* YOUR INSTRUCTIONS
Copy, from the entries below, each line where the word "status" can be found.

━━━━━━━━━━

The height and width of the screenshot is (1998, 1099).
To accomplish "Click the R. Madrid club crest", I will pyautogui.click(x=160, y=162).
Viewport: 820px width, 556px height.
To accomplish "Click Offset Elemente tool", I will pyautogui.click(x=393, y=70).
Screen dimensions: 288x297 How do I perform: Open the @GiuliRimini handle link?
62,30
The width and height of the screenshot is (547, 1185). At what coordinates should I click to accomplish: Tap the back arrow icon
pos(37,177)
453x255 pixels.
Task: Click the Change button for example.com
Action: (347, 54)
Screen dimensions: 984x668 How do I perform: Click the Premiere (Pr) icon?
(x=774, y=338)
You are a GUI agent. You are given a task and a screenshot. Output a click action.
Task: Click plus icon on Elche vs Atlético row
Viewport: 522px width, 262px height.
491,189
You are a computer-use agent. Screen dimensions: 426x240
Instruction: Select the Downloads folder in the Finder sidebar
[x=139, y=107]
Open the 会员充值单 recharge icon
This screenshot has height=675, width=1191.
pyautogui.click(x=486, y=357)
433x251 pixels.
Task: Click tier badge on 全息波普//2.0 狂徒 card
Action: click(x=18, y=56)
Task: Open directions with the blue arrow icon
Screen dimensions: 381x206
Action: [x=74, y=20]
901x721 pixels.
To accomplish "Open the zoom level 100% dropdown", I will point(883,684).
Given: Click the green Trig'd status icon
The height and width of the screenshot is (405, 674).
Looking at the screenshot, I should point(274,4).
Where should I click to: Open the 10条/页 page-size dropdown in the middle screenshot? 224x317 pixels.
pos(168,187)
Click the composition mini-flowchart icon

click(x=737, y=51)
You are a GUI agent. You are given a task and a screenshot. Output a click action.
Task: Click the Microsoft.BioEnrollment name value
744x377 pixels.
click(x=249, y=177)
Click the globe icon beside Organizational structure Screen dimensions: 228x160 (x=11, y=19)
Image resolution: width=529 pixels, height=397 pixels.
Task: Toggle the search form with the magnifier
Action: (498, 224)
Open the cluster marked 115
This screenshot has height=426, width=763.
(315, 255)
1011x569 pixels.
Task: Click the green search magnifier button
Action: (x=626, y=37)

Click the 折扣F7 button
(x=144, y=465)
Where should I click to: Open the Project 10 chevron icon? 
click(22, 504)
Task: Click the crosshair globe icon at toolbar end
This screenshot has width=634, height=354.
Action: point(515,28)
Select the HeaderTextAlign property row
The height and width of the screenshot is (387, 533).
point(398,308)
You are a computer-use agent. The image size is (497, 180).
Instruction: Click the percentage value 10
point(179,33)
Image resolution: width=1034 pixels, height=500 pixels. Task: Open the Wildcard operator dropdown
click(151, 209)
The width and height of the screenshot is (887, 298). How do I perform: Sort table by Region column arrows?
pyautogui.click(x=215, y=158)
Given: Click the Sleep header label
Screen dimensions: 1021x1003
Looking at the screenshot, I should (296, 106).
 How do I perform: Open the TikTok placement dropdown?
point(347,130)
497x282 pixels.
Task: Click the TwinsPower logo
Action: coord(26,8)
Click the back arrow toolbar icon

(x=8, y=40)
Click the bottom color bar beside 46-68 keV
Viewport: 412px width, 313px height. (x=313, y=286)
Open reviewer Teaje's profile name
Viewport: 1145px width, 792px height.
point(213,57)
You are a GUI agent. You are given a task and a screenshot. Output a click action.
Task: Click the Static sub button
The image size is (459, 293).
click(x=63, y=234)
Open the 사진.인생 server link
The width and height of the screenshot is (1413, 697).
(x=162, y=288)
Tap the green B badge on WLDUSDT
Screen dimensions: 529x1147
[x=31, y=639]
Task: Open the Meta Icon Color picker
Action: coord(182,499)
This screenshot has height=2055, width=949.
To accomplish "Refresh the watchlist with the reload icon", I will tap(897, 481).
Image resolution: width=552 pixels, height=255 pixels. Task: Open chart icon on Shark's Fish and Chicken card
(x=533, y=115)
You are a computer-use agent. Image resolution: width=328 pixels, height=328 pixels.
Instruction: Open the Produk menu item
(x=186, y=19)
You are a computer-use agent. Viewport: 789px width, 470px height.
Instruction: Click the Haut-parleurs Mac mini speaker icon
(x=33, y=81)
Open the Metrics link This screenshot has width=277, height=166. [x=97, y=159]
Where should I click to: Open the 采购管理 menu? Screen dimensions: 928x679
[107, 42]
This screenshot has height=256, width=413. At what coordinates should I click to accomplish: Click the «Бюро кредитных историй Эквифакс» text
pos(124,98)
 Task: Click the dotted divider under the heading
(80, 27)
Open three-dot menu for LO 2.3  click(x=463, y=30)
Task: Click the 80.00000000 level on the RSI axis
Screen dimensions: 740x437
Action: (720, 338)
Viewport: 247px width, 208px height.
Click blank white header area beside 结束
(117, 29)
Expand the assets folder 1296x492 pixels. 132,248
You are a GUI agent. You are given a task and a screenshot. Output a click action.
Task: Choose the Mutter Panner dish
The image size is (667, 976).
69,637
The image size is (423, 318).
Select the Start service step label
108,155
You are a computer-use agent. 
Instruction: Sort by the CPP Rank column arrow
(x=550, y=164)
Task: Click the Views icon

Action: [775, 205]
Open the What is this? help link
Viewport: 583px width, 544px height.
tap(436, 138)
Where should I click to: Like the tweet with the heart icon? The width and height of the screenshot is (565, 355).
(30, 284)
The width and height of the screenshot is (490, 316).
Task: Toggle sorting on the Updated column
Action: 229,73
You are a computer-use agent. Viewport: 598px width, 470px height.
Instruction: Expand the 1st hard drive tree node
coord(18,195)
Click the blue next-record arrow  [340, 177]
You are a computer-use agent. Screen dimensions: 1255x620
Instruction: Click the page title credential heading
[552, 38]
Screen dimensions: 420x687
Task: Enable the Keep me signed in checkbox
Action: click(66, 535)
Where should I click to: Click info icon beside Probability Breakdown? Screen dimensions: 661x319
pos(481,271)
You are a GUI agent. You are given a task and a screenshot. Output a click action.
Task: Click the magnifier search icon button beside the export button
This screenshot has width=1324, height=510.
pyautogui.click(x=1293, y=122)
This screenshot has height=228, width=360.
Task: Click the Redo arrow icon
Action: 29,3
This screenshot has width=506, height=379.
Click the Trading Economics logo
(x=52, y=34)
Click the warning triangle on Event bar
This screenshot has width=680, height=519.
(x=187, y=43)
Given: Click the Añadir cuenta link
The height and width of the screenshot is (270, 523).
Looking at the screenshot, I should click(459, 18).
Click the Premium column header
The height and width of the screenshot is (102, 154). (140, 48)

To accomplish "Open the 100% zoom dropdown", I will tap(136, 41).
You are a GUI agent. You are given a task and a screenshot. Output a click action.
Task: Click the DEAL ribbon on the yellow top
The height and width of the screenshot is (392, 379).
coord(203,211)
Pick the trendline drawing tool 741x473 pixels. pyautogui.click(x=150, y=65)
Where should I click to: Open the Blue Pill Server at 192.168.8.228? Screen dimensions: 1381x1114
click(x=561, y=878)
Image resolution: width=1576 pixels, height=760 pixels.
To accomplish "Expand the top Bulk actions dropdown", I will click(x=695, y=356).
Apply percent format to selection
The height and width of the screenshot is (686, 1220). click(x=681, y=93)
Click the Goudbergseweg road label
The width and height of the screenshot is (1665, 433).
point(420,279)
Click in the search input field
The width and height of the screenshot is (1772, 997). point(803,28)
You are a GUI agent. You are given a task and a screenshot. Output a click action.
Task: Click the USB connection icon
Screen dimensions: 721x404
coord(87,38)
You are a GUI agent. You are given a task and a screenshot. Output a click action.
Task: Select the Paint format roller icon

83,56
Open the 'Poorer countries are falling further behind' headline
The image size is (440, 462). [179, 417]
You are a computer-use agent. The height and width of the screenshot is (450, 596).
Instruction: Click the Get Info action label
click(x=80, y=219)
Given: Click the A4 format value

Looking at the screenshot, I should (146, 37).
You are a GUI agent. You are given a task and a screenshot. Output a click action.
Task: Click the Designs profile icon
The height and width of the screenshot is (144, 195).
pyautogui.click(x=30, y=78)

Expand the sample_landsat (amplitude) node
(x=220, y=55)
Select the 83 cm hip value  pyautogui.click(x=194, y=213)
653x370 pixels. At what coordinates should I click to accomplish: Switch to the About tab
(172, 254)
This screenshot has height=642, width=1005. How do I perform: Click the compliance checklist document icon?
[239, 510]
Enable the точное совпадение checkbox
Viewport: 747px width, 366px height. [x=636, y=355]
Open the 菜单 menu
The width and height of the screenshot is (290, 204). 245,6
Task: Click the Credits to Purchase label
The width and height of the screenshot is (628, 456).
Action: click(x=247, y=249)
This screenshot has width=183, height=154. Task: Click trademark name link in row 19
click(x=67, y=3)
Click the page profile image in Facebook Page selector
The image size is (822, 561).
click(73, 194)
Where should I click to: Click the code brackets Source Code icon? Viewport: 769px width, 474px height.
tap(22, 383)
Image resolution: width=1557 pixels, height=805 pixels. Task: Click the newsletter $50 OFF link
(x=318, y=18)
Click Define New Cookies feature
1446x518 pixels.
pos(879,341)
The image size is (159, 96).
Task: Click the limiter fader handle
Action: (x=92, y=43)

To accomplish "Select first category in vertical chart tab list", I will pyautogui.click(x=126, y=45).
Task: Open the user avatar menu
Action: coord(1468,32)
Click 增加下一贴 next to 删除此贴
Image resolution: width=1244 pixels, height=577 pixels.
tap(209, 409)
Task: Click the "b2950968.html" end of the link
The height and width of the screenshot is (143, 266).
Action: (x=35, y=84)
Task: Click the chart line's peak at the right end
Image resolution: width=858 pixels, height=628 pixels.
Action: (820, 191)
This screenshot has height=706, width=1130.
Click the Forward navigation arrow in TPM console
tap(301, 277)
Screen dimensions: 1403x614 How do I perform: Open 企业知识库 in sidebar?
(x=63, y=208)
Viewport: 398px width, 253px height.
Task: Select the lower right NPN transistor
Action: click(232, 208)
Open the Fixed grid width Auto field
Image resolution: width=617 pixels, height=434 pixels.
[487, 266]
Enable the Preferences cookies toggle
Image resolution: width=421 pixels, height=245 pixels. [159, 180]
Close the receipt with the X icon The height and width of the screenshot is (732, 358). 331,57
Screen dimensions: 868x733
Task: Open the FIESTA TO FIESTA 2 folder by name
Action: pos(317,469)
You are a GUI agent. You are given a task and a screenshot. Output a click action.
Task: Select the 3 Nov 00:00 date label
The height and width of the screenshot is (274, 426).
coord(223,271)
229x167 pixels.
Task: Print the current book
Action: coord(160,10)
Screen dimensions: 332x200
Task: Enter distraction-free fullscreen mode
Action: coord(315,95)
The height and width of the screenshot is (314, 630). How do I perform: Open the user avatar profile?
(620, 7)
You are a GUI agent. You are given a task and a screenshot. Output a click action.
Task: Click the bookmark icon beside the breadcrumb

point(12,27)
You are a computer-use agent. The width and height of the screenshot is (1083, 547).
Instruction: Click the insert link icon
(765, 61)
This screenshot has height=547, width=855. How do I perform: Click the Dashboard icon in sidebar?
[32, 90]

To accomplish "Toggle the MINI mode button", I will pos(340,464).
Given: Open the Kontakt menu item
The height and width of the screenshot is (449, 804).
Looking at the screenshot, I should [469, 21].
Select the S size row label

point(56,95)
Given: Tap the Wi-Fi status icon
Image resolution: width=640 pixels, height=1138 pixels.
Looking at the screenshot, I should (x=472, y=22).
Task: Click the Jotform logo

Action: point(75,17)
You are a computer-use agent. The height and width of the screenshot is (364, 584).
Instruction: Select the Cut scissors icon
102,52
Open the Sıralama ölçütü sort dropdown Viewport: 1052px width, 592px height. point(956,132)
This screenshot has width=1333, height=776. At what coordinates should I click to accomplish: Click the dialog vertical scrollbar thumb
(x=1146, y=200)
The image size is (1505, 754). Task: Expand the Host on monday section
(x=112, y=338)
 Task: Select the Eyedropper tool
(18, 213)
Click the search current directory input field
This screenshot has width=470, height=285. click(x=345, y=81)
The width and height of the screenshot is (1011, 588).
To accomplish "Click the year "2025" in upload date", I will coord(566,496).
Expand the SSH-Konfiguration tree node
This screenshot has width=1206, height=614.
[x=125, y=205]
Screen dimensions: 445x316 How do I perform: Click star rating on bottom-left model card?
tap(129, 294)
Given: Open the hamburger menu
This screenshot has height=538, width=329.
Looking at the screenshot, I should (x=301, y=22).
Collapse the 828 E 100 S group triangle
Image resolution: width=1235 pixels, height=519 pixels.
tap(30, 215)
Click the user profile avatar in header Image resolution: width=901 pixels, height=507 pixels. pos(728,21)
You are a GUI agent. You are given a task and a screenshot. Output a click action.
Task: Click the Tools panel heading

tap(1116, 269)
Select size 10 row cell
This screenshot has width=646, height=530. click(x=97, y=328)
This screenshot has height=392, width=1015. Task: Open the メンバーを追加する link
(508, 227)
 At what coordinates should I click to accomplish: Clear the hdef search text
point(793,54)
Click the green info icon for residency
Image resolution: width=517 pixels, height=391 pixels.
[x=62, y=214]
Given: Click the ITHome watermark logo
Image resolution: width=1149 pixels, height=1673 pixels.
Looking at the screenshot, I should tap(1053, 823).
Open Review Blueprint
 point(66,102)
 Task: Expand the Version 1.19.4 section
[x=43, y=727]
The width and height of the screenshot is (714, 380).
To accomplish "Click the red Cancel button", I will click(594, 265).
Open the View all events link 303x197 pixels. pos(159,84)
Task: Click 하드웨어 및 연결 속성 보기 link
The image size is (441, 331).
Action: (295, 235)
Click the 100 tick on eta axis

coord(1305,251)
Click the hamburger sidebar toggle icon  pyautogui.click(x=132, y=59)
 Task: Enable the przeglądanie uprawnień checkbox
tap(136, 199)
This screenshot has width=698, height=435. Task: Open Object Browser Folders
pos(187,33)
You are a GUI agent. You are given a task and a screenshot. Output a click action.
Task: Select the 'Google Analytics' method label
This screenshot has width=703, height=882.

━━━━━━━━━━

* EXPECTED ANSWER
Given: Click the green Trig'd status icon
Given: Tap the Wi-Fi status icon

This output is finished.